Читать книгу Tales of Mystery & Espionage: 21 Spy Thrillers in One Edition - E. Phillips Oppenheim - Страница 27
CHAPTER XXIII
ОглавлениеThe Right Honourable Willoughby Johns, the very harassed Prime Minister of England, fitted on a pair of horn-rimmed spectacles and studied the atlas which lay before him.
“Take a sharp pencil, Malcolm,” he invited his secretary, “and trace the frontier for me from the sea upwards.”
The latter promptly obeyed. The map was one which had been compiled in sections and the particular one now spread out stretched from Nice to Bordighera.

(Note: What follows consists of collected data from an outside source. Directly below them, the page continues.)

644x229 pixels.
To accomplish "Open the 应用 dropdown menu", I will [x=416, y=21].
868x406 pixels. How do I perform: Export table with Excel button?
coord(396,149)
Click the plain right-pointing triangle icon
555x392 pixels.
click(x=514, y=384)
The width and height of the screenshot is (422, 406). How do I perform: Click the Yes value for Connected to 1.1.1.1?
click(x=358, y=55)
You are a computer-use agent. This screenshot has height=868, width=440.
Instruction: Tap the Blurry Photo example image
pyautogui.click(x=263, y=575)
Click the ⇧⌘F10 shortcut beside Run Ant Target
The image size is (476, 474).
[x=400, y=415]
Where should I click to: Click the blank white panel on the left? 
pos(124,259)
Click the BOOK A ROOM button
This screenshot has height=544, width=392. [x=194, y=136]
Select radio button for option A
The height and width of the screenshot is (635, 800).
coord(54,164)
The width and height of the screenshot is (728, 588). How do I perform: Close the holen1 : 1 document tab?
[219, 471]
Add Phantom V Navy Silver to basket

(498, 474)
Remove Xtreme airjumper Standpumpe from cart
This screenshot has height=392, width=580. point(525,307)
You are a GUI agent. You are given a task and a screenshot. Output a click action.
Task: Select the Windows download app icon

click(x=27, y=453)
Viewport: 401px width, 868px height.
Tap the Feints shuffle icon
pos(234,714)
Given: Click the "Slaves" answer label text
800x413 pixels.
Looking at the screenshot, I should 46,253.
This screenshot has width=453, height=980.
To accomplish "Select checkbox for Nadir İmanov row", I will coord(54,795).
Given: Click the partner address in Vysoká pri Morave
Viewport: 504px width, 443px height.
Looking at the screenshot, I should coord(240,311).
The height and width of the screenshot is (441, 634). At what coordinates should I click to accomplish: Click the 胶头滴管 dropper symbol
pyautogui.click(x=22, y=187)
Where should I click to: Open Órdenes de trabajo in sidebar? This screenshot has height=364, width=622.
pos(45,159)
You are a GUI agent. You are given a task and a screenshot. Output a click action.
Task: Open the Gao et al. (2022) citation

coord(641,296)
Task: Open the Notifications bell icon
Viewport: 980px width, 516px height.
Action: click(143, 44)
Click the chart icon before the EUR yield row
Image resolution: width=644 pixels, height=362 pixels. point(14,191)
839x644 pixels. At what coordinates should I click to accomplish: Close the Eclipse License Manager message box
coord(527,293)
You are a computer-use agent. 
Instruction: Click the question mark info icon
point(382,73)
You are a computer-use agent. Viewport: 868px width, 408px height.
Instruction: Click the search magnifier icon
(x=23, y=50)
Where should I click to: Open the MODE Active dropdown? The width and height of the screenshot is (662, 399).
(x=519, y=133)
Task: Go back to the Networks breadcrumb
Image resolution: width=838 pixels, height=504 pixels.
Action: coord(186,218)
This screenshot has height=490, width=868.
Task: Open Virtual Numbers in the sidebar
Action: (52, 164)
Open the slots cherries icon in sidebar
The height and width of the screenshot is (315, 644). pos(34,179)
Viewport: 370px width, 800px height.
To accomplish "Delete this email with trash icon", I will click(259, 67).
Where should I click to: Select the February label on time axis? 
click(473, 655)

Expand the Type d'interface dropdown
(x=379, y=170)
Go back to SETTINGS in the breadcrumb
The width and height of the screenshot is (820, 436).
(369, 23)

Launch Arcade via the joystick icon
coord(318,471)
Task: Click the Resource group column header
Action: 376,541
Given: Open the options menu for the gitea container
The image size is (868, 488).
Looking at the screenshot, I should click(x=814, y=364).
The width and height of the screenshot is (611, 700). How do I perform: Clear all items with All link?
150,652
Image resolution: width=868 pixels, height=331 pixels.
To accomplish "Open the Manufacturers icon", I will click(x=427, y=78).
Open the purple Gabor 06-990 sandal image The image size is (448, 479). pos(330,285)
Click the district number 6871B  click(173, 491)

“You will find it a little irregular, sir,” he warned his chief. “The road from the sea here mounts to the official building on the main thoroughfare in a fairly straight line, but after that in the mountains it becomes very complicated. This will doubtless be the excuse the French authorities will offer in the matter of the subterranean passages.”
“And the roads?”
“There is a first-class road on the French side from a place called Sospel running in this direction, sir. The whole range of hills on the right-hand side is strongly fortified, but our military report, which I was studying this afternoon at the War Office with General Burns, still gives the situation here entirely in favour of an attacking force. Fawley’s latest information, however,” the secretary went on, dropping his voice, “changes the situation entirely. The new French defences, starting from this bulge here, and which comprise some of the finest subterranean work known, strike boldly across the frontier and now command all the slopes likely to be dangerous. If a copy of Fawley’s plan should reach Italy, I imagine that there would be war within twenty-four hours.”
“Has Fawley reported any fresh movements of troops in the neighbourhood?”
“Major Fawley himself, as you know, sir, has been in Berlin for some short time,” Malcolm replied. “So far as our ordinary sources of information are concerned, we gather that everything on the Italian side is extraordinarily quiet. The French, on the other hand, have been replacing a lot of their five-year-old guns with new Creuzots at the places marked, and trains with locked wagons have been passing through Cagnes, where we have had a man stationed, every hour through the night for very nearly a fortnight. So far as we know, however, there has been no large concentration of troops.”
The Prime Minister studied the atlas for some minutes and then pushed it on one side.
“Seems to me there is some mystery about all this,” he observed. “Bring me Grey’s textbook upon Monaco.”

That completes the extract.